Hands Across Downtown - Verge
Hands Across Downtown - Verge
the life of one child births hope for many through stacey’s crusade
Thirteen days can hold a lot of pain. A single day can be the fulcrum of years-a wedding, a promotion, a birth; but each new day with the same person can mean a subtle shift in direction till at the end of thirteen days, one finds her perspective has completely changed.
This is the story Stacey Haskins tells. In her thirteen days, Margaret Bowen McElreath broke into Stacey’s life and left everything changed. At the time, Stacey was working in Atlanta and helping her expectant sister Carrie prepare the nursery. When the baby, Bowen, was born, her heart and lungs didn’t work properly. Three days later, she was taken to MCG’s Children’s Medical Center in Augusta where she received care from pediatric surgeons like Dr. Robyn Hatley. Ten days of struggle passed, and then Bowen’s time on earth was complete.
Stacey would say that one purpose for that time is clear: her niece’s life opened her eyes. She asked to be baptized two days before Bowen died; her family’s trial by fire ignited in her deep passion to help people live well. She started searching for something to do with her drive. A year later, she moved back to her hometown of Augusta and started working on the first Heart and Sole 5k. Heart and Sole, Inc. was born out of death.
This year’s Heart and Sole 5k Run and Walk will take place on March 7, 2009. The course begins and ends at MCG Children’s Medical Center and winds through downtown. All proceeds from the event go to benefit “children with special hearts,” a designation made purposefully vague both to root the dream in its most basic goals and to broaden beneficiary field for the event.
The money gets scattered among a group of folks who collaborate on behalf of children with congenital heart disorders (CHD’s), and their families. The Medical College of Georgia receives a bit of the pot, and MCG Children’s Medical Center, and Camp Strong Hearts and the Children’s Heart Program Volunteer Council.
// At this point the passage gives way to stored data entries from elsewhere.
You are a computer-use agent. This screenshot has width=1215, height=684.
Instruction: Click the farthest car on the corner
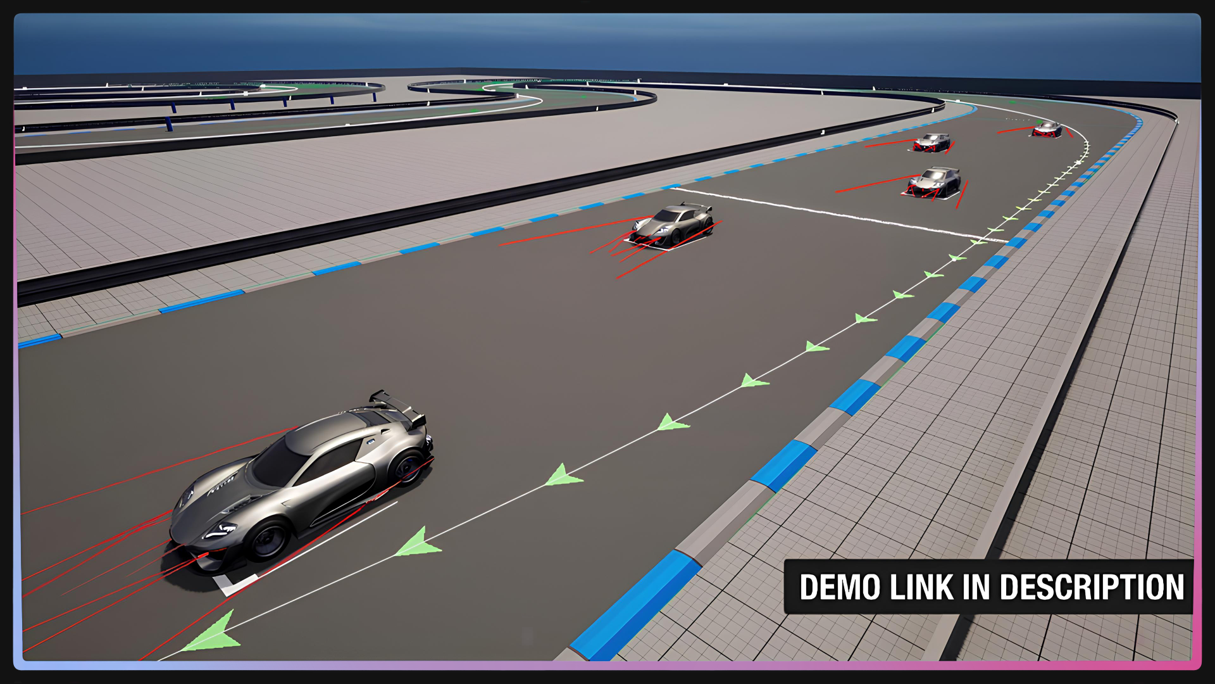click(x=1047, y=131)
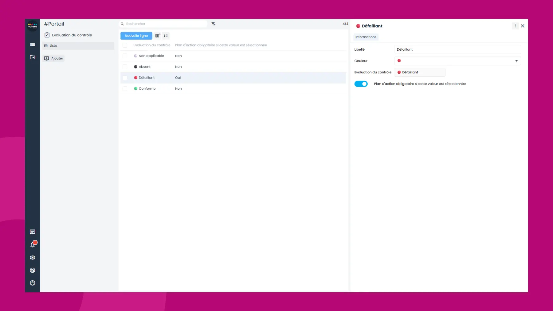Open the folder-plus icon in the left sidebar
The height and width of the screenshot is (311, 553).
[32, 57]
They participate in what Haskins calls “balanced healthcare,” involving education, research, surgeons, recreation, and other support with the primary goal of helping more CHD patients enjoy healthy and full lives.
The second aim of Heart and Sole, says Haskins, is to provide the community with a project. “GO LOCAL,” she urges, when asked how best to support non-profits. She said it to me, to her sponsors, and to the clubs and student groups she speaks to every week. Heart and Sole is an example of an organization that lives above the politics that have destroyed groups that depend on outside sources for support.
Haskins’ vision is simple. It occurred to her this fall during the gloomy days of bank failures and bailouts: Augusta businesses and individuals may sponsor Heart and Sole directly through financial or in-kind donations, or they can start paying Augustans for their goods and services. These in turn sponsor the non-profit sector themselves. It’s capitalism at its best, the trickle-down effect on a level so small that its benefits can actually be detected.
People have gotten behind Heart and Sole. The first year, the race had 476 runners; last year, there were 604. This year the goal is 1000. Many physicians associated with MCG and the CMC, including one of Bowen’s surgeons, Dr. Hatley, are supporting Stacey with advice, financial gifts, and by running in the race themselves. 75 other individuals volunteer their time throughout the year, and many more uncounted who just come to cheer on the runners the day of the race. She’s backed by hundreds of high schoolers who participate in her Straight From the Heart change drives. “I love to see kids helping kids,” bubbles Stacey.
Now she’s got to get through all of February, with registration forms to be logged and final details handled. But Stacey is buoyed by a sense of purpose cemented by small, meaningful signs-things she might not have seen four years ago, like her discovery in the planning stages that the walk from her house to the cemetery where Bowen is buried is exactly five kilometers, the length of the race.
Tragedy has a way of sharpening our senses and focusing our aims. I admire Stacey’s ability to see it all as one long, intentional road from Bowen’s deathbed to the race tags that must be printed today. Five years ago, my 25-year-old sister suffered a stroke because of a hole that had been in her heart, undetected, since the day of her birth. I think to myself, what if things had gone differently? What if my sister had been the recipient of care like these MCG doctors provide? Suddenly the statistic 8 out of every 1000 children does not seem so dramatic; a heart defect can affect anyone. And there is no telling what a few dollars or a race well-run could mean for the lives we have left to live.